Under the maximum liability method, insurers' respective contributions are proportionate to their respective maximum liabilities under the policies. For instance, if the maximum insured under two policies is £10,000 and £1,000 respectively and the loss is £4425, insurers' contributions will be payable in the ratio 10:1 (Commercial Union Assurance Co Limited v Hayden  QB 804). In this case, however, since the loss was in excess of the maximum sums under both policies, the result would be the same as under the independent liability method.
The third method is the common liability or double liability basis of apportionment. Under this, the two insurers bear equally any loss up to the amount for which each would, independently, be liable. Above that, any surplus for which only one is liable is borne exclusively by that insurer. In the present case, this would mean that the first US$2.5 million of the loss would be shared equally between Wellington and Jones and Wellington would bear all of the remaining US$2.5 million up to its US$5 million indemnity limit. Wellington would, therefore, be entitled to a contribution of US$1.25 million and would have to bear the remaining US$3.75 million itself.

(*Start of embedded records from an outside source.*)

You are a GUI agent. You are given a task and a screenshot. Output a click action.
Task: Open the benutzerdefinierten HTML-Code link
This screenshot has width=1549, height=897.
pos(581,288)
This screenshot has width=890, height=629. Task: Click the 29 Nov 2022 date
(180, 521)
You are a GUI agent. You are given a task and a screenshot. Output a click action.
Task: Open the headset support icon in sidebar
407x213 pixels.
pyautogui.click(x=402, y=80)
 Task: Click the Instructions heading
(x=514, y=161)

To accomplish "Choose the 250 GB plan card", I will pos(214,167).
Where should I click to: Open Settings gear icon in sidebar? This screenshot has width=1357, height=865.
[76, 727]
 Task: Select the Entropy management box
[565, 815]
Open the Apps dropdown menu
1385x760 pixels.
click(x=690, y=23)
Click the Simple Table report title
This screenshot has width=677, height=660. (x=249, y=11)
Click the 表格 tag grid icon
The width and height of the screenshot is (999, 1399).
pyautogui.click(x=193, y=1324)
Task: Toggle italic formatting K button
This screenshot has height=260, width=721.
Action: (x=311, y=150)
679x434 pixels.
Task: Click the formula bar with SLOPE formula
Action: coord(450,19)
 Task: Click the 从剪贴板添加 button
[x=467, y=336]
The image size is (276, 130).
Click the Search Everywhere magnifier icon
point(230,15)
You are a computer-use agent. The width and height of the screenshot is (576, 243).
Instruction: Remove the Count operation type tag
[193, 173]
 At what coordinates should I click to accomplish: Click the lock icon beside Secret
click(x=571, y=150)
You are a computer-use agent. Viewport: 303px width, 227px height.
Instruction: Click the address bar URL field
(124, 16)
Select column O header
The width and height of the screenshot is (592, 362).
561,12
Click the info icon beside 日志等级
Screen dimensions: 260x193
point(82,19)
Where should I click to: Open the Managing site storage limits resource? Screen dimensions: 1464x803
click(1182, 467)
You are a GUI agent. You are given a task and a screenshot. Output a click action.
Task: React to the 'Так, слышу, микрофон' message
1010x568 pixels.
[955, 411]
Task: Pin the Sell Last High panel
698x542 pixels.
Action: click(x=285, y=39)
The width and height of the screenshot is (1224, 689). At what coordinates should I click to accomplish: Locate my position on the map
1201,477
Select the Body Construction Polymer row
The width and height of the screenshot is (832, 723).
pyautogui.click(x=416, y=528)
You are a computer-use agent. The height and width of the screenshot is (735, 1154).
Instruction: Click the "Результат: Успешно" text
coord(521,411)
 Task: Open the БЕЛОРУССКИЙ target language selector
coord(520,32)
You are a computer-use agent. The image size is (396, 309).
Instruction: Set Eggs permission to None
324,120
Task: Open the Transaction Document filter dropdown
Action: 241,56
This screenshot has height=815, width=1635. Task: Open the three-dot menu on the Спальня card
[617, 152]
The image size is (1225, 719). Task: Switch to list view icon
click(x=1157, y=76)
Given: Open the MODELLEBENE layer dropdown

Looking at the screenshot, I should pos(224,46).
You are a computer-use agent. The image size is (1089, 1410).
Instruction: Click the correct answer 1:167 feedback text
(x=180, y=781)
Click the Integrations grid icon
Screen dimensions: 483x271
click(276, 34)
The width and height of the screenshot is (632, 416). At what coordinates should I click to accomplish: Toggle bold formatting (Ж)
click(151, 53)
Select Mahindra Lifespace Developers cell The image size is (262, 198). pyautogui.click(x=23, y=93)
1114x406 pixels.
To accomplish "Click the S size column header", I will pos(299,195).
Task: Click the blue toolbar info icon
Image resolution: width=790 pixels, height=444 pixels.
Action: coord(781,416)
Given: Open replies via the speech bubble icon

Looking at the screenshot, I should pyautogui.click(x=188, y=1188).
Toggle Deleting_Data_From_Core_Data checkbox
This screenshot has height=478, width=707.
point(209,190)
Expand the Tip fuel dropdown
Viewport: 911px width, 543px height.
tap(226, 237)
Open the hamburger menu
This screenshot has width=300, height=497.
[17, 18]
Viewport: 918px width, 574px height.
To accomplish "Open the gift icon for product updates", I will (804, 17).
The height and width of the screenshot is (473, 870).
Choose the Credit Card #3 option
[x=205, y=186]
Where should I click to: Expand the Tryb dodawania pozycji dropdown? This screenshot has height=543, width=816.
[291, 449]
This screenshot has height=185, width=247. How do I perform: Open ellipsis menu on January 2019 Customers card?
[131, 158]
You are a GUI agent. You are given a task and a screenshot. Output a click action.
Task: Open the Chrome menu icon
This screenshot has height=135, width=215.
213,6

Which method applies to marine insurance is an open question. MIA section 80 provides that each insurer is bound "to contribute rateably to the loss in proportion to the amount for which he is liable under his contract". In the judge's view, this excluded the common liability method because that would produce contributions not in proportion to the amounts for which Wellington and Jones were respectively liable under their policies. Since the independent and maximum liability methods provided the same result in this case, it was not necessary for the judge to decide between them. The correct ratio was 2:1.